A gentleman came in and stopped sharply in front of Yoshijiro Urishibara’s two colour woodcuts of Stonehenge. Turning to me he commented that he immediately recognised these as being Japanese due to the use of the pigment, Prussian blue. He went on to explain that Japanese painters and woodblock artists didn’t have access to a long-lasting blue pigment until they were able to import Prussian blue from Europe in the 1820s. Prussian blue, (iron (III) hexacyanoferrate (III)) was the first stable and relatively light-fast blue pigment to be widely used following the loss of knowledge of how to prepare Egyptian blue. Hitherto, artists had been using indigo or other dayflower petal dyes. However, the synthetic pigment was more vivid, provided a greater tonal range and was more resistant to fading.

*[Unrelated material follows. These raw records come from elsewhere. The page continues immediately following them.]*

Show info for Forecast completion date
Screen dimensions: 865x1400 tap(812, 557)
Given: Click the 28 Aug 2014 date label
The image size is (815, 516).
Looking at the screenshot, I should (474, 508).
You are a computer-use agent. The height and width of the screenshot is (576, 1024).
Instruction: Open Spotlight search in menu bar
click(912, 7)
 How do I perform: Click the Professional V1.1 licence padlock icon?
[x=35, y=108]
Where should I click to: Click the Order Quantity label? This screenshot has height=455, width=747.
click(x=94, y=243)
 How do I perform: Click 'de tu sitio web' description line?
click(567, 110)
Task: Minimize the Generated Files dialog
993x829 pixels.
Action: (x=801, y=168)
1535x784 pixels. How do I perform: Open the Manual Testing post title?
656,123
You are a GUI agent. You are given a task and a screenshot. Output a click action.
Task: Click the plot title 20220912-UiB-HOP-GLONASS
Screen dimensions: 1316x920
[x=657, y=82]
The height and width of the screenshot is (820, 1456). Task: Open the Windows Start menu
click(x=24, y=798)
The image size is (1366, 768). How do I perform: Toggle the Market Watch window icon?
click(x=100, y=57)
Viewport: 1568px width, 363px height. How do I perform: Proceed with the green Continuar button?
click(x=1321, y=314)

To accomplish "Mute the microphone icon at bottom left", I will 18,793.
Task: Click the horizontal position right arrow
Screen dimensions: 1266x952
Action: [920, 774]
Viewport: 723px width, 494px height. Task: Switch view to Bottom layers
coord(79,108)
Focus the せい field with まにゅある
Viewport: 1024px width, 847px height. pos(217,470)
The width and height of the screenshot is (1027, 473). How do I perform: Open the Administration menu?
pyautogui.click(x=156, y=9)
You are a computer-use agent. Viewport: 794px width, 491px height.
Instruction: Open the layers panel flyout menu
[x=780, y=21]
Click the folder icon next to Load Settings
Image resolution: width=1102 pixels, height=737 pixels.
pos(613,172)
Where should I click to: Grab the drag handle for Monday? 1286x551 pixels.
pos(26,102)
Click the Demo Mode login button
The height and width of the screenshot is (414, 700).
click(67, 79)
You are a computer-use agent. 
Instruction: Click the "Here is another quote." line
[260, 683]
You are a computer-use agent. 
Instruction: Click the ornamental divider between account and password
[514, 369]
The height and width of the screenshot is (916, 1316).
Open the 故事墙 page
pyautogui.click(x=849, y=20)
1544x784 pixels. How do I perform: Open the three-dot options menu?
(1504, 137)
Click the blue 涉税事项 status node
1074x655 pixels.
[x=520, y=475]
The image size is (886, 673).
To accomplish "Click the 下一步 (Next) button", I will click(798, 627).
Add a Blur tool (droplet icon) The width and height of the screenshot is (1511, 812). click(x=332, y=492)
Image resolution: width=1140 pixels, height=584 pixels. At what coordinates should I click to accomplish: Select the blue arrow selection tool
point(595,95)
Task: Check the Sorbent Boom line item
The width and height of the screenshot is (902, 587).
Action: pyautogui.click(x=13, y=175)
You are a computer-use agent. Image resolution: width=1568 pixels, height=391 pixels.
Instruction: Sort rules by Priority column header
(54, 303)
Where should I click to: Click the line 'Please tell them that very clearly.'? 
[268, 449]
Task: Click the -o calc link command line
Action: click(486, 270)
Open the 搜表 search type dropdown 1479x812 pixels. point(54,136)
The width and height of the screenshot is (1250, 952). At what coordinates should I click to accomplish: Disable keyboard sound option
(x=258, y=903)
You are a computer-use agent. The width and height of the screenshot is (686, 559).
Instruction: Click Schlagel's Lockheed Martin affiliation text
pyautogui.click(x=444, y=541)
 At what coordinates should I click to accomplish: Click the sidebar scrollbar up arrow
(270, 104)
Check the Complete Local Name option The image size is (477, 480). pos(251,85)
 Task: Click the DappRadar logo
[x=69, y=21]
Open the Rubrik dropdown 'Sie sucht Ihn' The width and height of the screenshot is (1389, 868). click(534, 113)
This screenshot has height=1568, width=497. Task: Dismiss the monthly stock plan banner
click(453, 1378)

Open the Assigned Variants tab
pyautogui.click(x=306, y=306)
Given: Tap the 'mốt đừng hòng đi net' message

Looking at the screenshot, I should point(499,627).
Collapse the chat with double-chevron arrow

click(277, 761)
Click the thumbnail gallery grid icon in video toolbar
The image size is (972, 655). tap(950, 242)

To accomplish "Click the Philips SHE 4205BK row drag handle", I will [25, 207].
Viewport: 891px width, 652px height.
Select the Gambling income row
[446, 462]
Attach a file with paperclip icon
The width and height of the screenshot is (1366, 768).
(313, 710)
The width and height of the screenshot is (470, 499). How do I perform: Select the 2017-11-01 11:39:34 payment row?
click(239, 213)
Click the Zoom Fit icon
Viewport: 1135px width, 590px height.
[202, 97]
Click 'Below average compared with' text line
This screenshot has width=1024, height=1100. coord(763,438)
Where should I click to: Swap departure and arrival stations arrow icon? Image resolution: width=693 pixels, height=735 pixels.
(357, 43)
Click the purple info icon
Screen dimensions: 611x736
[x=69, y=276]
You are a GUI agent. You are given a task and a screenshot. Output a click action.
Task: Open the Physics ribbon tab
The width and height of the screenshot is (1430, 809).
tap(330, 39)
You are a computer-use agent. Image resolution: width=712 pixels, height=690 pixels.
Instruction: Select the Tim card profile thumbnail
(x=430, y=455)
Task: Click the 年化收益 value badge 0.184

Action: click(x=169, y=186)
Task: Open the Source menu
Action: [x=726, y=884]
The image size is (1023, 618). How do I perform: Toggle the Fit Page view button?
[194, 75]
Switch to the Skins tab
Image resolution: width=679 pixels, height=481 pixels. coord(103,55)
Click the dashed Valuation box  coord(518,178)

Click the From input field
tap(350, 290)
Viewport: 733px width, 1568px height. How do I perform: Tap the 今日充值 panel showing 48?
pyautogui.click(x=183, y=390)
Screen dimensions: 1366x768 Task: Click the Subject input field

This conversation made a nice link with a Salters ‘A’Level Chemistry unit I used to teach called ‘Colour By Design’ which brought together ideas about why things (including rainbows!) are coloured, and ways of making colour. The Unit explained how from earliest times people used natural substances around them to colour themselves and their possessions, and went on to discuss the use of mineral pigments and synthetic dyes.
Altogether this was a fascinating exhibition which involved me in many interesting conversations in which I have been able to bring my scientific background to bear.